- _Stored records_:
=====
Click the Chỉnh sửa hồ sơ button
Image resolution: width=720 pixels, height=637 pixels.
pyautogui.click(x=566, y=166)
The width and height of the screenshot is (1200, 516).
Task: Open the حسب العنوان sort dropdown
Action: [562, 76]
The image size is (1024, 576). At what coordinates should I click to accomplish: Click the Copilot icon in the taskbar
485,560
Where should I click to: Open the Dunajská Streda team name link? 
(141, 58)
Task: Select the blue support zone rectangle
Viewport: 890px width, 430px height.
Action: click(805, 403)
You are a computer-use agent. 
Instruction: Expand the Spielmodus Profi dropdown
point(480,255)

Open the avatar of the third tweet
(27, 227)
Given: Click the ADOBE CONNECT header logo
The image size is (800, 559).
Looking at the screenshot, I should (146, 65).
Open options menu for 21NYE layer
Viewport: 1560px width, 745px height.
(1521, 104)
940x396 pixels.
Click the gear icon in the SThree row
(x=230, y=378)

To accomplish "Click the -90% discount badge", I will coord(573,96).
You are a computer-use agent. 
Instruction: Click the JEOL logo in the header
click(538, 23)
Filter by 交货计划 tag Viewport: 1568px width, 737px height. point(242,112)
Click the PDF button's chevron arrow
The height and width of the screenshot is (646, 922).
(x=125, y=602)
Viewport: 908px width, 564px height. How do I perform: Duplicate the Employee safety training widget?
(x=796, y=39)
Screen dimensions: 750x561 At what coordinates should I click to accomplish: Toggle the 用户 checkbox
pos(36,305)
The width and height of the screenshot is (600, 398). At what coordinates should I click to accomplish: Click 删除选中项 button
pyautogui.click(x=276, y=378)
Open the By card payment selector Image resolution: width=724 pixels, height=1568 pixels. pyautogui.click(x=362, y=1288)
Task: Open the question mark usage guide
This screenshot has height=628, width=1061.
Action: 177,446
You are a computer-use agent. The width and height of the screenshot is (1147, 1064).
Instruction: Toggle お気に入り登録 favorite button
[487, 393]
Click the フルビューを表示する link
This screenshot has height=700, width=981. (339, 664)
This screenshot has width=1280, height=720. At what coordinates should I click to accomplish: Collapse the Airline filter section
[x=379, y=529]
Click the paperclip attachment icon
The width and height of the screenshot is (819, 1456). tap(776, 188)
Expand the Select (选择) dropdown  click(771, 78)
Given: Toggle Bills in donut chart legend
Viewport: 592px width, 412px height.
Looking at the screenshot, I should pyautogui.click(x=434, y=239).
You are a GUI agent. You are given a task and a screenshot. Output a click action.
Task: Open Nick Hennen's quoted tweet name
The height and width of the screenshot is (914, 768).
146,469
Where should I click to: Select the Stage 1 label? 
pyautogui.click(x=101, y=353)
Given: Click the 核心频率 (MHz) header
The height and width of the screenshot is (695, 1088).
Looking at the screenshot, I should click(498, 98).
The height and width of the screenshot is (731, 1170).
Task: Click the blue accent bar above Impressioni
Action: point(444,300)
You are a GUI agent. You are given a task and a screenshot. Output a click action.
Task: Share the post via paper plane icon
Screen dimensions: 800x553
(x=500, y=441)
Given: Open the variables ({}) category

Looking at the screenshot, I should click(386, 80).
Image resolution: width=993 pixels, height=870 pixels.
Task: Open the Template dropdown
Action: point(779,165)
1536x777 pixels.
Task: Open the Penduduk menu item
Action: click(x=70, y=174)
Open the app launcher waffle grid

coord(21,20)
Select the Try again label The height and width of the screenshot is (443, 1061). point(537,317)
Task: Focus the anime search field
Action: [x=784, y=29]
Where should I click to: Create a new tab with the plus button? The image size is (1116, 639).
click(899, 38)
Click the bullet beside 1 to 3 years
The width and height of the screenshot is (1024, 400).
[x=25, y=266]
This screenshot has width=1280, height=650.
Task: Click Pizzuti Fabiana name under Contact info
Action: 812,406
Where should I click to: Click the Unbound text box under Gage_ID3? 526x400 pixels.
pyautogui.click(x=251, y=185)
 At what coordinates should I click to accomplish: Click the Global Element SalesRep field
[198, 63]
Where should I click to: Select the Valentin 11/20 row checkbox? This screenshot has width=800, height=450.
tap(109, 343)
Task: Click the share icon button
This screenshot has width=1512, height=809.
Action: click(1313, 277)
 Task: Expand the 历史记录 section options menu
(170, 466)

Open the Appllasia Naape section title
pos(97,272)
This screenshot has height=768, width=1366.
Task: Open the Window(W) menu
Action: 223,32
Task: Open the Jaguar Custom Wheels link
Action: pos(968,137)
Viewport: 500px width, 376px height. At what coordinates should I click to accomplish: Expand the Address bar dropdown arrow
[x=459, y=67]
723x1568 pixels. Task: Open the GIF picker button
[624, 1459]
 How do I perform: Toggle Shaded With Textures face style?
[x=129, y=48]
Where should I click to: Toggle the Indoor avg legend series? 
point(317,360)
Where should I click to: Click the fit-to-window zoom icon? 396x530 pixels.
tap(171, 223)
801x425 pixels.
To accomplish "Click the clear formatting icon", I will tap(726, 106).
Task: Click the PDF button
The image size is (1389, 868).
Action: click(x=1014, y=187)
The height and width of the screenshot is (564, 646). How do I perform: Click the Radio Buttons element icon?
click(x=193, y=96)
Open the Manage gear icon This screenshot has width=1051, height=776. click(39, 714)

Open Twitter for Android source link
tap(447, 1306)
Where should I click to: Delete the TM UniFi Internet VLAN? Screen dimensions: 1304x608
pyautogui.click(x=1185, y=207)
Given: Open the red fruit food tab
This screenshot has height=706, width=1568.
=====
- _Task instructions_:
A word-for-word copy of all the entries above is required.

- _Answer box_:
Click the Chỉnh sửa hồ sơ button
Image resolution: width=720 pixels, height=637 pixels.
pyautogui.click(x=566, y=166)
The width and height of the screenshot is (1200, 516).
Task: Open the حسب العنوان sort dropdown
Action: [562, 76]
The image size is (1024, 576). At what coordinates should I click to accomplish: Click the Copilot icon in the taskbar
485,560
Where should I click to: Open the Dunajská Streda team name link? 
(141, 58)
Task: Select the blue support zone rectangle
Viewport: 890px width, 430px height.
Action: click(805, 403)
You are a computer-use agent. 
Instruction: Expand the Spielmodus Profi dropdown
point(480,255)

Open the avatar of the third tweet
(27, 227)
Given: Click the ADOBE CONNECT header logo
The image size is (800, 559).
Looking at the screenshot, I should (146, 65).
Open options menu for 21NYE layer
Viewport: 1560px width, 745px height.
(1521, 104)
940x396 pixels.
Click the gear icon in the SThree row
(x=230, y=378)

To accomplish "Click the -90% discount badge", I will coord(573,96).
You are a computer-use agent. 
Instruction: Click the JEOL logo in the header
click(538, 23)
Filter by 交货计划 tag Viewport: 1568px width, 737px height. point(242,112)
Click the PDF button's chevron arrow
The height and width of the screenshot is (646, 922).
(x=125, y=602)
Viewport: 908px width, 564px height. How do I perform: Duplicate the Employee safety training widget?
(x=796, y=39)
Screen dimensions: 750x561 At what coordinates should I click to accomplish: Toggle the 用户 checkbox
pos(36,305)
The width and height of the screenshot is (600, 398). At what coordinates should I click to accomplish: Click 删除选中项 button
pyautogui.click(x=276, y=378)
Open the By card payment selector Image resolution: width=724 pixels, height=1568 pixels. pyautogui.click(x=362, y=1288)
Task: Open the question mark usage guide
This screenshot has height=628, width=1061.
Action: 177,446
You are a computer-use agent. The width and height of the screenshot is (1147, 1064).
Instruction: Toggle お気に入り登録 favorite button
[487, 393]
Click the フルビューを表示する link
This screenshot has height=700, width=981. (339, 664)
This screenshot has width=1280, height=720. At what coordinates should I click to accomplish: Collapse the Airline filter section
[x=379, y=529]
Click the paperclip attachment icon
The width and height of the screenshot is (819, 1456). tap(776, 188)
Expand the Select (选择) dropdown  click(771, 78)
Given: Toggle Bills in donut chart legend
Viewport: 592px width, 412px height.
Looking at the screenshot, I should pyautogui.click(x=434, y=239).
You are a GUI agent. You are given a task and a screenshot. Output a click action.
Task: Open Nick Hennen's quoted tweet name
The height and width of the screenshot is (914, 768).
146,469
Where should I click to: Select the Stage 1 label? 
pyautogui.click(x=101, y=353)
Given: Click the 核心频率 (MHz) header
The height and width of the screenshot is (695, 1088).
Looking at the screenshot, I should click(498, 98).
The height and width of the screenshot is (731, 1170).
Task: Click the blue accent bar above Impressioni
Action: point(444,300)
You are a GUI agent. You are given a task and a screenshot. Output a click action.
Task: Share the post via paper plane icon
Screen dimensions: 800x553
(x=500, y=441)
Given: Open the variables ({}) category

Looking at the screenshot, I should click(386, 80).
Image resolution: width=993 pixels, height=870 pixels.
Task: Open the Template dropdown
Action: point(779,165)
1536x777 pixels.
Task: Open the Penduduk menu item
Action: click(x=70, y=174)
Open the app launcher waffle grid

coord(21,20)
Select the Try again label The height and width of the screenshot is (443, 1061). point(537,317)
Task: Focus the anime search field
Action: [x=784, y=29]
Where should I click to: Create a new tab with the plus button? The image size is (1116, 639).
click(899, 38)
Click the bullet beside 1 to 3 years
The width and height of the screenshot is (1024, 400).
[x=25, y=266]
This screenshot has width=1280, height=650.
Task: Click Pizzuti Fabiana name under Contact info
Action: 812,406
Where should I click to: Click the Unbound text box under Gage_ID3? 526x400 pixels.
pyautogui.click(x=251, y=185)
 At what coordinates should I click to accomplish: Click the Global Element SalesRep field
[198, 63]
Where should I click to: Select the Valentin 11/20 row checkbox? This screenshot has width=800, height=450.
tap(109, 343)
Task: Click the share icon button
This screenshot has width=1512, height=809.
Action: click(1313, 277)
 Task: Expand the 历史记录 section options menu
(170, 466)

Open the Appllasia Naape section title
pos(97,272)
This screenshot has height=768, width=1366.
Task: Open the Window(W) menu
Action: 223,32
Task: Open the Jaguar Custom Wheels link
Action: pos(968,137)
Viewport: 500px width, 376px height. At what coordinates should I click to accomplish: Expand the Address bar dropdown arrow
[x=459, y=67]
723x1568 pixels. Task: Open the GIF picker button
[624, 1459]
 How do I perform: Toggle Shaded With Textures face style?
[x=129, y=48]
Where should I click to: Toggle the Indoor avg legend series? 
point(317,360)
Where should I click to: Click the fit-to-window zoom icon? 396x530 pixels.
tap(171, 223)
801x425 pixels.
To accomplish "Click the clear formatting icon", I will tap(726, 106).
Task: Click the PDF button
The image size is (1389, 868).
Action: click(x=1014, y=187)
The height and width of the screenshot is (564, 646). How do I perform: Click the Radio Buttons element icon?
click(x=193, y=96)
Open the Manage gear icon This screenshot has width=1051, height=776. click(39, 714)

Open Twitter for Android source link
tap(447, 1306)
Where should I click to: Delete the TM UniFi Internet VLAN? Screen dimensions: 1304x608
pyautogui.click(x=1185, y=207)
Given: Open the red fruit food tab
This screenshot has height=706, width=1568.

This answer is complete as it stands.